If you observe your cat to be in constant heat, the first thing to do is to make an appointment with your veterinarian. Your veterinarian will ask about your cat’s history and will suggest a series of tests, such as physical examination, blood testing, urinalysis, ultrasound and other laboratory work. Basically, all these tests will help your veterinarian diagnose your cat and find out why she is in heat all the time.

If a cyst or tumor is found, your veterinarian will thoroughly explain the implications, risks, and specific plan of action that can be taken for your cat and their diagnosis.

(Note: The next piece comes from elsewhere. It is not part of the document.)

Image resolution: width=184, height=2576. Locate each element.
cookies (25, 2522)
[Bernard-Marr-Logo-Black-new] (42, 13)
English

Preventing Heat and Unwanted Pregnancies

Cats can become sexually mature as early as 4 months of age, and early spaying can prevent any unwanted pregnancies, especially at a young age. The surgical spay procedure usually removes the ovaries and uterus thus preventing cysts and tumors in the ovary. Spaying is performed to prevent your cat from going into heat and becoming pregnant.

How to Deal with Your Cat in Heat

When your cat is in heat, it can be difficult to handle due to their changes in behavior. Because of this, it is important to spend more time with your cat. They need extra affection, so gentle brushing and more play time can help calm their restlessness and excessive yowling.

You will also have to deal with their urge to go out. It is recommended to secure the perimeter to prevent any unwanted mating with other cats that they can attract outdoors. You will also have to deal with the excessive markings, such as peeing and pooing, and cleaning up after them.


For female cats, going into heat is normal in their lives. Understanding the normal cycle will help us also understand what is abnormal. If you think your cat is undergoing extensive estrus, or heat, it is recommended to consult with your veterinarian immediately, as this may be a sign of something more serious.